Work task:
For the records below, work out the number of lines holding "Conditions" and reply with only that.
►
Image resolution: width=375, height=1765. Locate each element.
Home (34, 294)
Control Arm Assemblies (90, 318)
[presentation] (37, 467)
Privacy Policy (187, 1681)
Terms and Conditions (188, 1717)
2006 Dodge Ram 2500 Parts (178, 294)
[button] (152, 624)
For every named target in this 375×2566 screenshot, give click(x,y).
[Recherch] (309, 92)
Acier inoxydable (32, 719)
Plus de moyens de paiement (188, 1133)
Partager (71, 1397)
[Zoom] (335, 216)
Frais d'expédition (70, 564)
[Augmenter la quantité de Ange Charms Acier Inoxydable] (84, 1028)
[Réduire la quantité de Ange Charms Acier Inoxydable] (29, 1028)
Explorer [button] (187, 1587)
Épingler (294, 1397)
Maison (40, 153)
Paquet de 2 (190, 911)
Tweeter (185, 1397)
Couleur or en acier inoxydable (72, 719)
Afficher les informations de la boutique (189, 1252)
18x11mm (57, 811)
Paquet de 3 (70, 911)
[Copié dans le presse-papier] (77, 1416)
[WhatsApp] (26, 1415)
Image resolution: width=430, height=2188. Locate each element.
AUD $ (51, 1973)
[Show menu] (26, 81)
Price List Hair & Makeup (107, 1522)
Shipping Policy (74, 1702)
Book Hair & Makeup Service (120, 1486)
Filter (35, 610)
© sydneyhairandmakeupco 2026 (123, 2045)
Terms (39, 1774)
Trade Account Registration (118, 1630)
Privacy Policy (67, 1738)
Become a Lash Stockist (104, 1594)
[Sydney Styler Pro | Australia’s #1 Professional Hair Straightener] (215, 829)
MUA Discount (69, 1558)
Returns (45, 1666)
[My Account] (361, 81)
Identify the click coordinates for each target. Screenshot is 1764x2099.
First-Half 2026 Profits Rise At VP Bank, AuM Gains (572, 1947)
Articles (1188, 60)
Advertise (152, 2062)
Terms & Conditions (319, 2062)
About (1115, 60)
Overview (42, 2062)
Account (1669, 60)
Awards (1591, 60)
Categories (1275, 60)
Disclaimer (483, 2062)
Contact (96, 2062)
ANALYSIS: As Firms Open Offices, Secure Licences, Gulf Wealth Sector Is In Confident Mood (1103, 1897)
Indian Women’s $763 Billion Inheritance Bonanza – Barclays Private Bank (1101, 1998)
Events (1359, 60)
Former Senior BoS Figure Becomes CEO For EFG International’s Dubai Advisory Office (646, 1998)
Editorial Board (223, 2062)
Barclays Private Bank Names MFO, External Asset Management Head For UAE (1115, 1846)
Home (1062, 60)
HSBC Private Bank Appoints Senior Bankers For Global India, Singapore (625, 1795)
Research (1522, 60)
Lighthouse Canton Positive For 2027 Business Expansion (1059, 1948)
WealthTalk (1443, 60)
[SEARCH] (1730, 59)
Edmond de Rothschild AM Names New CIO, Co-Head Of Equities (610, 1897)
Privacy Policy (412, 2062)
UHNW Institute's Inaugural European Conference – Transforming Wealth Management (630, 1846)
◄
Exercise solution:
2